**Passage shown:**
────

Rivers Edge - movie for a rainy afternoon


River's Edge - Opinion - Far Out Magazine
(Credit: Island Pictures)

Hear Me Out: ‘River’s Edge’ is the best movie for a rainy afternoon

Tue 17 September 2024 13:30, UK
As the days shorten and the gloom sets in, it’s important to look for the positives. Surely chief among them is accidentally stumbling upon the perfect movie-watching weather, especially as fallen leaves, brisk evenings, and interminable twilights increasingly mark the days.
But while the autumn is usually reserved for the annual spooky festivities and the inevitable run of horror properties making a quick grab for the Halloween buck, there’s a film that goes perfectly with a rainy afternoon, regardless of the season.
River’s Edgeis a 1986 crime drama set in Northern California, following a group of teens who find themselves helping a friend cover up the murder of his girlfriend—a girl they were all close to. As dark and nihilistic as the premise sounds, the film is elevated by a heightened sense of camp, making it both unsettling and immensely watchable. Its moody atmosphere and raw performances contribute to its lasting impact as a cult classic.

────

**Supplied material:**
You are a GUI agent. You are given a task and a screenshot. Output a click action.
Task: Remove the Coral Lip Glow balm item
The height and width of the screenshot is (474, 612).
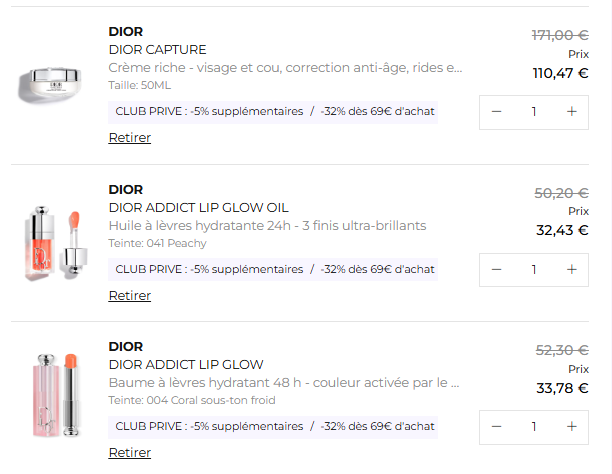tap(129, 453)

────

**Problems:**
[A] From the River's Edge article, reproduce the passage starting at "Hear Me Out: ‘River’s" and ending at "of the season.".
[B] Answer these from the River's Edge article:
(i) Which company is credited for the image?
(ii) On what date was the article posted?
(iii) In what year did River's Edge come out, and where is it set?

**Task-by-task outputs:**
[A]
Hear Me Out: ‘River’s Edge’ is the best movie for a rainy afternoon

Tue 17 September 2024 13:30, UK
As the days shorten and the gloom sets in, it’s important to look for the positives. Surely chief among them is accidentally stumbling upon the perfect movie-watching weather, especially as fallen leaves, brisk evenings, and interminable twilights increasingly mark the days.
But while the autumn is usually reserved for the annual spooky festivities and the inevitable run of horror properties making a quick grab for the Halloween buck, there’s a film that goes perfectly with a rainy afternoon, regardless of the season.

[B]
(i) Island Pictures
(ii) Tuesday, 17 September 2024
(iii) 1986, Northern California